ワイパーはつけなかった。ゆったりとしたテンポで落ちる水滴が花火の様な輪郭をフロントガラスに残して信号の原色が屈折した。
 花火か…。花火なんてあの年の夏以来一度も見ていない。もう何年前になろうか、数える気にもならない。だが僕は、花火、その言葉を、その像を連想する度に記憶の逆流に苛まれてきた。今もそうだ、やれやれ。ああ、そうだよ。僕はあの時月をみていたんだ。花火でもなく、となりに座る君でもなく、花火が上がる空の九十度右の少し寂しげな月をみていたんだ。
 エンジンを切る音で、初めて自分が目的地につき、自分の右手でキーを回したことに気付いた。雨音がエンジンを切るのを待っていたかのように僕の回りに押し寄せた。僕はその建物をろくに見もしないで入り口の方に歩き出した。ちょうど車と建物との距離の半分を程を歩いたところで、僕は気配を感じ顔を上げた。彼はちょうど入り口を出てこちらに歩いてくる所であった。測ったように垂直にさされたインディゴの傘で顔の半分が隠れてはいたが、僕はすぐにそれが彼だとわかった。そして、その時に気付いた。このアイススケート場の前に彼が現れることを、僕は知っていた。いや、もちろん彼が表れるまでは僕にはまったくそんなことは知るよしもなかった。僕はただ、道草に差し障りのない場所に車を走らせただけのつもりであった。だが、僕は知っていた。そして、知った。彼がこれから僕にいう言葉を。どっちが先にきこえたかはわからない、彼と僕はほぼ同時にしゃべった。彼は彼の言葉をしゃべり、僕は知ってしまった彼の言葉をなぞった。

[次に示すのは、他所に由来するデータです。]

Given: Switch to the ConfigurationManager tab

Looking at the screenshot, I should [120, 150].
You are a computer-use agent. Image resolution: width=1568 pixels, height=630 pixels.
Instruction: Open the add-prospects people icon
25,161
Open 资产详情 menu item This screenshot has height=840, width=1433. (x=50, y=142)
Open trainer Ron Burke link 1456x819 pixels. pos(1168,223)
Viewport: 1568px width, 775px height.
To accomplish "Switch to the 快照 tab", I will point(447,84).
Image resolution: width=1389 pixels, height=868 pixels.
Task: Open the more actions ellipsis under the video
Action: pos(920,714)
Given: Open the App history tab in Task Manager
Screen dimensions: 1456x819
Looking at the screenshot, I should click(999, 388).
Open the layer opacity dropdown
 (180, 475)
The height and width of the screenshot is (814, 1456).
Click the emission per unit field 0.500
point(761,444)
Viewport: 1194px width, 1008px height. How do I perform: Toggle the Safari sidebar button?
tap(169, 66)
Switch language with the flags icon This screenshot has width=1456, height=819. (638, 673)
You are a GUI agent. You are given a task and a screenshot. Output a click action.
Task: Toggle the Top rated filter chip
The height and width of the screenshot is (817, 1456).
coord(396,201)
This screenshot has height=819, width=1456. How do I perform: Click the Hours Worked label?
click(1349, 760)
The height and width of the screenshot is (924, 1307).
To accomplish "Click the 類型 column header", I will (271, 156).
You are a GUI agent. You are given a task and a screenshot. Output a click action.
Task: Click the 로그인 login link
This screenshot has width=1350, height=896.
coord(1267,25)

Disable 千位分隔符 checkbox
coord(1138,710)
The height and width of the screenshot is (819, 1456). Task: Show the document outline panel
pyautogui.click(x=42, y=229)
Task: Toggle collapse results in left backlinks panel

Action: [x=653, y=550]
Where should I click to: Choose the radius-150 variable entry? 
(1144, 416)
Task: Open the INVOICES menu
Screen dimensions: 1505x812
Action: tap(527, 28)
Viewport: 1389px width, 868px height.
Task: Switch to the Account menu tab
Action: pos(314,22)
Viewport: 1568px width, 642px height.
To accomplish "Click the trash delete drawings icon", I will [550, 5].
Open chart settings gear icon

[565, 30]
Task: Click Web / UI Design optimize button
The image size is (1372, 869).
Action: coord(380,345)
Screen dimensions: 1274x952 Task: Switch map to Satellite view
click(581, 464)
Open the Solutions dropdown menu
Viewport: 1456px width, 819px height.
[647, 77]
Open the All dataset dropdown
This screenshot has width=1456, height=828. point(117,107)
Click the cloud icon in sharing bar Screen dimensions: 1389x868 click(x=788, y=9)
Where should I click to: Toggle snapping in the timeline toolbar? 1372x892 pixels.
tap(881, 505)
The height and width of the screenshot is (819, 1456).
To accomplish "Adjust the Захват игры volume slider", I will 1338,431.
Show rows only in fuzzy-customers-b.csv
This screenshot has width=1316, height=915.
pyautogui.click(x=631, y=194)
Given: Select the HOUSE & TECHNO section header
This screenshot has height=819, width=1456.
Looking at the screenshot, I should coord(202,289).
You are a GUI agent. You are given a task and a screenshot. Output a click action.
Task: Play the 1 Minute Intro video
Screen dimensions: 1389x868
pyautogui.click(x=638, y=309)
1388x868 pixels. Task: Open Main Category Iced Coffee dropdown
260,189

「雨は好きなんだ。雨の日は…ごらんよ、月に梯子がかかった様に見えるんだ。昇りかけた月に梯子がかかってる。」
 見上げた月の梯子は、こちらへ降りてきているようにも天空へ昇っていってるようにも見えた。水滴が目に入った。顔を前にもどすと光が滲んで頬を伝った。彼は両腕を空に伸ばして月の梯子をとらえようとしていた。